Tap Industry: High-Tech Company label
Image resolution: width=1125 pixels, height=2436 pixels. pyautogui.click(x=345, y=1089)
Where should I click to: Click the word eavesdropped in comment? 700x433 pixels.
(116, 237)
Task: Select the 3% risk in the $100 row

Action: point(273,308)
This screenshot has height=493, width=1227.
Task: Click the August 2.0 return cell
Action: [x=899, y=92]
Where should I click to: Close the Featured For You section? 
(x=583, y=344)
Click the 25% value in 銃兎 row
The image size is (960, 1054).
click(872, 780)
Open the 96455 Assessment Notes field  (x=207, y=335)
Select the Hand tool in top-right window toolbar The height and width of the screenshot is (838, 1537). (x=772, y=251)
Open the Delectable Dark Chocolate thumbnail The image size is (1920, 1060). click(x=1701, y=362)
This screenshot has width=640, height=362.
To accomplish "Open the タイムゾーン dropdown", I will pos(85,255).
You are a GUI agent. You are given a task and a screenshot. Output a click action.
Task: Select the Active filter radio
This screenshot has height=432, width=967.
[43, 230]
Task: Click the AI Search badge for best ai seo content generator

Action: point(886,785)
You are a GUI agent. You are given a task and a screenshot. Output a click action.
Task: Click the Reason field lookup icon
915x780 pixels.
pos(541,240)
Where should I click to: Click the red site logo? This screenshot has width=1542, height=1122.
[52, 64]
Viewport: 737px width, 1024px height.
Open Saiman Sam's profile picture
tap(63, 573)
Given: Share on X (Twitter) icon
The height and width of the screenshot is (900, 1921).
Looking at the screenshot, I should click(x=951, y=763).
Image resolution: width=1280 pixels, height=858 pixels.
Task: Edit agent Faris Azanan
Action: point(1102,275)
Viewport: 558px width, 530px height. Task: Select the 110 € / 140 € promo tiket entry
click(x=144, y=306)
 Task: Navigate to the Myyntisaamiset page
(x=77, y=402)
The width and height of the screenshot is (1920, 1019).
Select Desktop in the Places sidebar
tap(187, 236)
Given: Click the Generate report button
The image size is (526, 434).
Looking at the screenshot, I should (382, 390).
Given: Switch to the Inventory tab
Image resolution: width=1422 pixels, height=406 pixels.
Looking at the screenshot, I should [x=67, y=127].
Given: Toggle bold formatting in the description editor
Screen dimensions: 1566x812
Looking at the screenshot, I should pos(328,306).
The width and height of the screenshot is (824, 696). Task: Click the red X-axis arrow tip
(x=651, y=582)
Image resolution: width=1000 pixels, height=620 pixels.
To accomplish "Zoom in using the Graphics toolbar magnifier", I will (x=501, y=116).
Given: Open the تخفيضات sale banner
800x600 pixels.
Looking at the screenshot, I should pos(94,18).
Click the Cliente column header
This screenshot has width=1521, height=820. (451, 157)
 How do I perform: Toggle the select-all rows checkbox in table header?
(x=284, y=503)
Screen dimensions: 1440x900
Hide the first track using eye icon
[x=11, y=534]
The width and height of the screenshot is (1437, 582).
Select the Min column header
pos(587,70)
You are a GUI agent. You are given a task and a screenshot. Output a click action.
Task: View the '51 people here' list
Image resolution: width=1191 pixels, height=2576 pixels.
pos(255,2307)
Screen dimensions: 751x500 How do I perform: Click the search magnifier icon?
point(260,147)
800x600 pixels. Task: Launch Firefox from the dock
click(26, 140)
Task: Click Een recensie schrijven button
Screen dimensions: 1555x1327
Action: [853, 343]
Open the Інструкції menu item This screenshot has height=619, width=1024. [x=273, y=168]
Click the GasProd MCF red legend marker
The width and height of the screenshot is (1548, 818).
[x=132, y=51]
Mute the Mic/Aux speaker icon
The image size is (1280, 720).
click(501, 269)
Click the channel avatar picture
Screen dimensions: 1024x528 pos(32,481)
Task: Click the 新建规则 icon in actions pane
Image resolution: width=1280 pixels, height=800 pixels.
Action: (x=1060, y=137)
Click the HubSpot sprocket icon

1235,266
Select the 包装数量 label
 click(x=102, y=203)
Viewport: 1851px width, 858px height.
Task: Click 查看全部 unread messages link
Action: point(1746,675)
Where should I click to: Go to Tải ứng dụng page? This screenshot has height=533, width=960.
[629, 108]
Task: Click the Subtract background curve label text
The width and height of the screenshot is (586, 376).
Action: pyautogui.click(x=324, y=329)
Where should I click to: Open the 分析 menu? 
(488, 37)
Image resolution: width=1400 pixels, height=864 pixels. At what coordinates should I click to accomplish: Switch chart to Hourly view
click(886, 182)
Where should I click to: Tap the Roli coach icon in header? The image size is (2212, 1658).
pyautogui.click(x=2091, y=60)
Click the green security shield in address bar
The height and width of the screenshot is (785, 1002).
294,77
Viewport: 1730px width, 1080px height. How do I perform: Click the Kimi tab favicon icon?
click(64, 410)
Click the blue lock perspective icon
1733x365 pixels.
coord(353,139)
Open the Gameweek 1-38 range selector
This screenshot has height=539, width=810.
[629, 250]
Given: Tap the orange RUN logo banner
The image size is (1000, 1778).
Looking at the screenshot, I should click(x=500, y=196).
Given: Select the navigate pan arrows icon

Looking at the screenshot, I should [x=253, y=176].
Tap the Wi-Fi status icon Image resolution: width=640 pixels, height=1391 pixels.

====================

Lines with "will": return each one from the data above.

* [Reply]:
To accomplish "Open the タイムゾーン dropdown", I will pos(85,255).
To accomplish "Zoom in using the Graphics toolbar magnifier", I will (x=501, y=116).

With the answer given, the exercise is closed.